WHAT IS NEEDED. Once you find the line containing "Instruction: Click メンバーを招待 in sidebar", set down exactly that line and every one after it through the end of the listing below, with both ends included and any pictures omitted.

RECORDS.
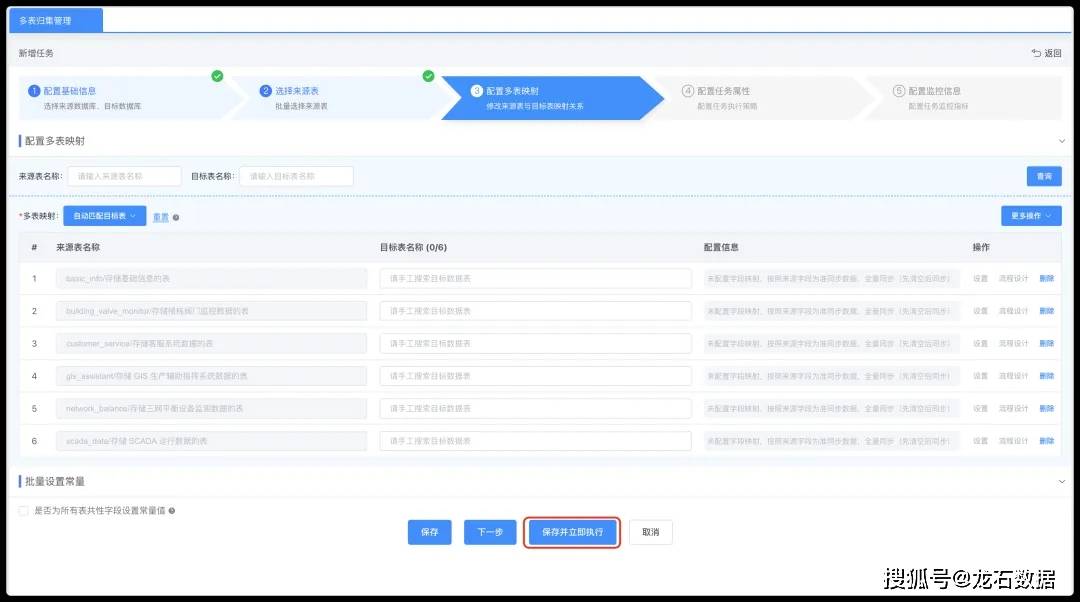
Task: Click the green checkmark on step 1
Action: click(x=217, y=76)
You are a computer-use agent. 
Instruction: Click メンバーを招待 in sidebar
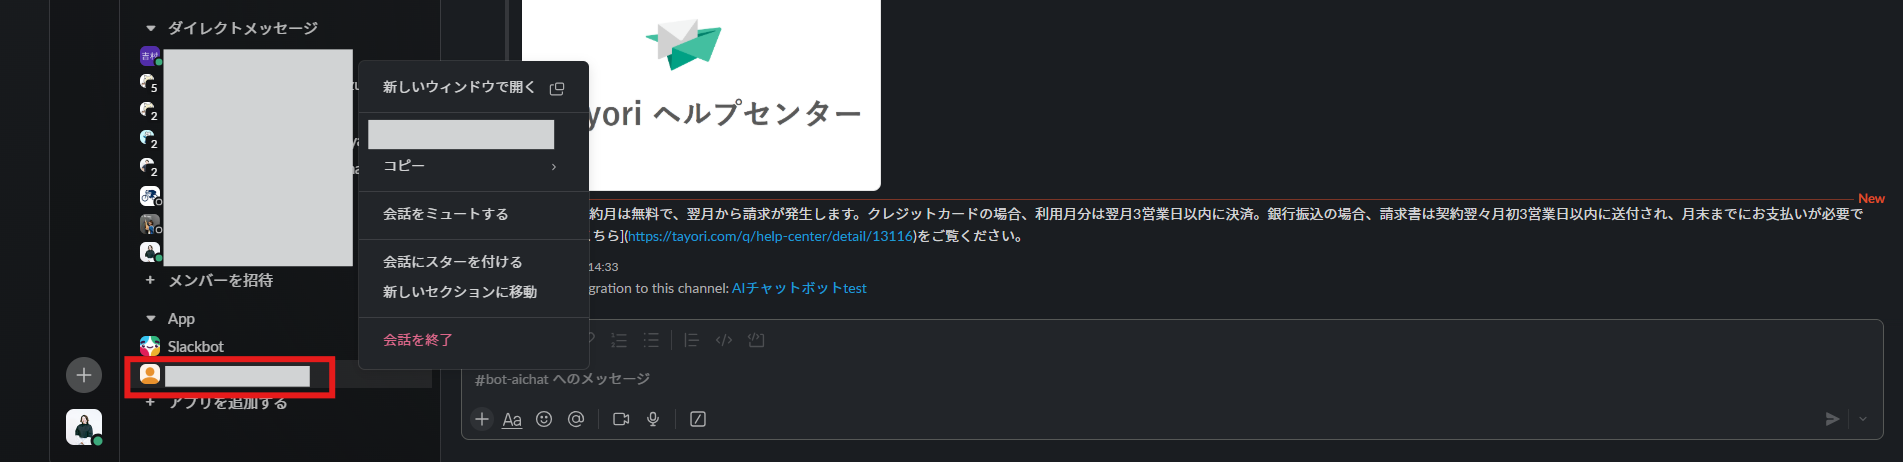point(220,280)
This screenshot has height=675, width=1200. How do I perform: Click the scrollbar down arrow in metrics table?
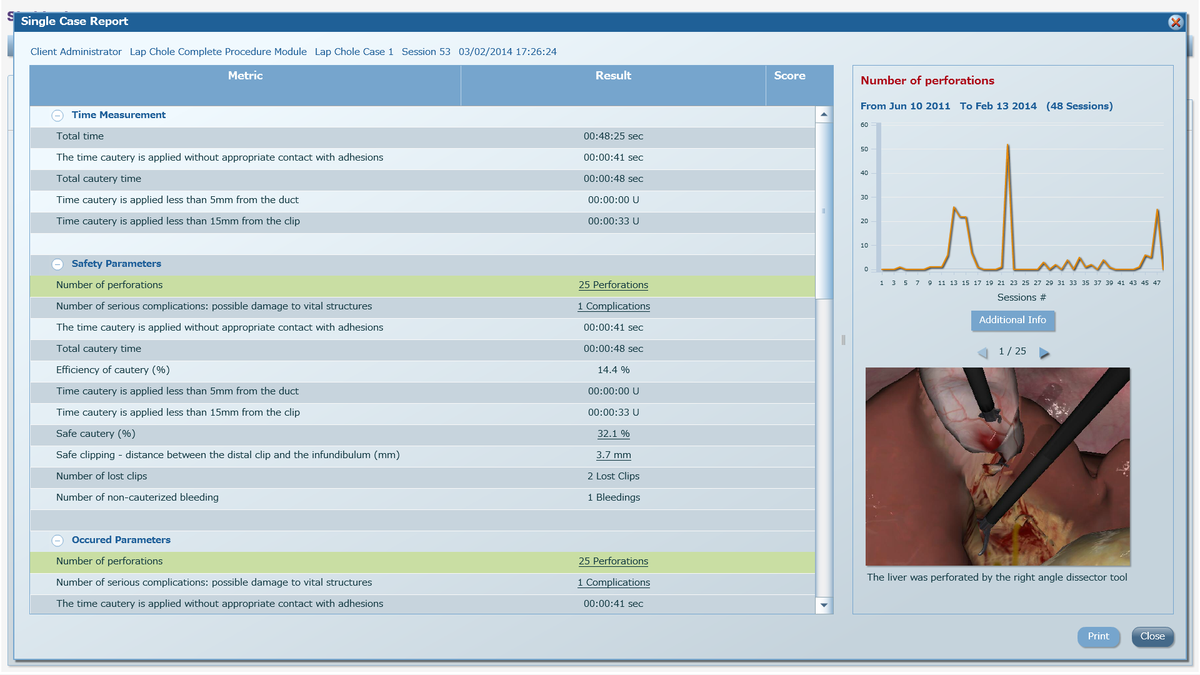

EXERCISE OUTPUT.
Instruction: Click メンバーを招待 in sidebar
point(220,280)
This screenshot has height=675, width=1200. How do I perform: Click the scrollbar down arrow in metrics table?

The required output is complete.